The event shocked the tight-knit community the girls had once belonged to, but also shed light on the powerful impact of religious ideology on youth today, especially those who had grown up and were fully integrated into Western society. The fact that they were bright and high-achieving A-grade students who took the initiative to carefully plan and execute their swift departure without being caught prompts even greater worry in society. It has alerted key authoritative figures, namely politicians, police, parents and members of the community to the power of persuasion ISIS possesses and that their ability to stop young people potentially being used as weapons of war is more out of their control than they were willing to admit.

At The WorldPost Future of Work Conference, Queen Raina of Jordan condemned the organization for their actions which threatened to divide the world along fault lines of religion and culture.

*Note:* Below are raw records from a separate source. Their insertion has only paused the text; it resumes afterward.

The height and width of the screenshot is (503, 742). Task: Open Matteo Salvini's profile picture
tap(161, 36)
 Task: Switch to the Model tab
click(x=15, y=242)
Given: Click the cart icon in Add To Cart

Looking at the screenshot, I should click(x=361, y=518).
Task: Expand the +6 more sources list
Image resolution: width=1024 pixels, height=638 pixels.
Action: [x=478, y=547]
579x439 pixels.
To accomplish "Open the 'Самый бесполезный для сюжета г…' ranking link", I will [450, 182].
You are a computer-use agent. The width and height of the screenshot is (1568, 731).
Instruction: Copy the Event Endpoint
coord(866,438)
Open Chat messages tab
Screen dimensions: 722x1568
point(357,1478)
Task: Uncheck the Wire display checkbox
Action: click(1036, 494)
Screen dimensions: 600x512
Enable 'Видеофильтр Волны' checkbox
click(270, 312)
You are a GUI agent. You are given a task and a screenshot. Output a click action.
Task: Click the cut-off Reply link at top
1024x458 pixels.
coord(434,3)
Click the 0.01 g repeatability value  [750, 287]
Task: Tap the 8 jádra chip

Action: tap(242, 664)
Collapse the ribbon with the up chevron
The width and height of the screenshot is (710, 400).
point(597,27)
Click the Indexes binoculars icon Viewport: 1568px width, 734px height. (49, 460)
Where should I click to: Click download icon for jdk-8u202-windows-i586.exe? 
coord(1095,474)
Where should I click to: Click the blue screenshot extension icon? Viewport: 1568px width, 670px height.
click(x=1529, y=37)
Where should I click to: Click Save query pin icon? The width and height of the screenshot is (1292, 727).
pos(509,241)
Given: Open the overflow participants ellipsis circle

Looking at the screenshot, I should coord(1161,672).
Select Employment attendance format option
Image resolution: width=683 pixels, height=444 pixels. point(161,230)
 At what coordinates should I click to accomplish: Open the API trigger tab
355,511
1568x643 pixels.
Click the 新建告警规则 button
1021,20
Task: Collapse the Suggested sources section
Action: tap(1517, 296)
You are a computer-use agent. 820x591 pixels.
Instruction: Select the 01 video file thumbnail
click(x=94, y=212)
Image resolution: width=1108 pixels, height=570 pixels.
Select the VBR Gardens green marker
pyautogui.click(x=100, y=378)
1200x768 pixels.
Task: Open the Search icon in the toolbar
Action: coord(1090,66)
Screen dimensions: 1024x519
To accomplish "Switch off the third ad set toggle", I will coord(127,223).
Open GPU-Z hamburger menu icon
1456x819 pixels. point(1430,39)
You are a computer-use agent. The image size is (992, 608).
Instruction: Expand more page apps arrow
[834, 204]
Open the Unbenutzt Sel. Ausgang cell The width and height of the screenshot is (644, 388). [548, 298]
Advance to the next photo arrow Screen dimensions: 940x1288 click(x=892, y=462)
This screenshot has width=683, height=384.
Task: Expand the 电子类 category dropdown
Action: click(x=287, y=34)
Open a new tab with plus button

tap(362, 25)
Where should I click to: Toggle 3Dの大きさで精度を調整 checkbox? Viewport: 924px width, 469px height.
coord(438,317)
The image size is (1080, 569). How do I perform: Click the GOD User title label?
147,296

However, she urged the international community to play a more supportive role in monitoring the social media and online messaging today’s youths have access to in order to counter their attacks.

For now though, whether the departure of the three missing British high schoolers was voluntary or due to their vulnerable subjection to religious fundamentalism remains unclear. What is clear is that ISIS continues to grow in numbers and influence, especially composing of increasingly younger recruits from the west, and will continue to be an existential threat to the already unstable conditions of the Middle East. Its complex and radical ideology will also likely flummox the world politicians, intrigue political analysts and bombard the news outlets of our contemporary world for many years to come.